GOAL OF THE EXERCISE: Continue the excerpt on MANOVA test statistics and assumptions, starting right after its last sentence.

PAGE EXCERPT:
This is the most popular test, which expressed as the ratio of determinant-error to determinant-total and represents percent variance not explained in the model. 1 − Λ is an index of variance explained by the model. η2 is a measure of effect size analogous to R2 in regression. You want the Λ value to be small, and this value is transformed into an approximate F for hypothesis-testing. Wilk’s Λ is the pooled ratio of error variances to effect variance plus error variance.

Wilk's lambda $= \Lambda = {| E | \over | H +E|} = \prod_{i=1}^k {1 \over 1 + \lambda_i}$.

### Pillai’s Trace

Pillai’s criterion is the pooled effect variances.

Pillai's trace $= trace[H(H +E)^{-1}] = \sum_{i=1}^k {\lambda_i \over 1 + \lambda_i}$.

### Hotelling’s Trace

Hotelling’s trace is the pooled ratio of effect variance to error variance.

Hotelling-Lawley's $trace = trace(A) = trace[HE^{-1}] = \sum_{i=1}^k {\lambda_i}$.

### Roy’s Largest (or Characteristic) Root

The Roy's largest root gives an upper bound for the F statistic.

Roy's largest root = max(λi).

This is the maximum eigenvalue of A = HE − 1. As a root is another name for an eigenvalue, this statistic is also called Roy's largest eigenvalue.

## Assumptions

• Observations are independent of one another. The usual MANOVA is not robust when the selection of one observation depends on selection of one or more earlier ones, as in the case of before-after and other repeated measures designs. However, there does exist a variant of MANOVA for repeated measures designs.
• The independent variables are categorical.
• The dependent variables are continuous and interval level.

DATA EXTRACTS:

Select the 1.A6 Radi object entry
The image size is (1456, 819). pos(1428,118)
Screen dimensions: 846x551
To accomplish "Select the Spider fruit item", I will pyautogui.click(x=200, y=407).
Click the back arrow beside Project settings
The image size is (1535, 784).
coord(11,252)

ANSWER TO THIS PROBLEM:
• Equal group sizes. To the extent that group sizes are very unequal, statistical power diminishes.
• Adequate sample size. Small samples may have lower power. At a minimum, every cell must have more cases than there are dependent variables. With multiple factors and multiple dependents, group sizes fall below minimum levels more easily than in ANOVA/ANCOVA.
• Residuals are randomly distributed, forming a multivariate normal distribution around a mean of zero.
• Homoscedasticity or "homogeneity of variances and covariances": within each group formed by the categorical independents, the error variance of each interval dependent should be similar, as tested by Levene's test. Also, for each of the k groups formed by the independent variables, the covariance between any two dependent variables must be the same. When sample sizes are unequal, tests of group differences (Wilks, Hotelling, Pillai-Bartlett, GCR) are not robust when this assumption is violated.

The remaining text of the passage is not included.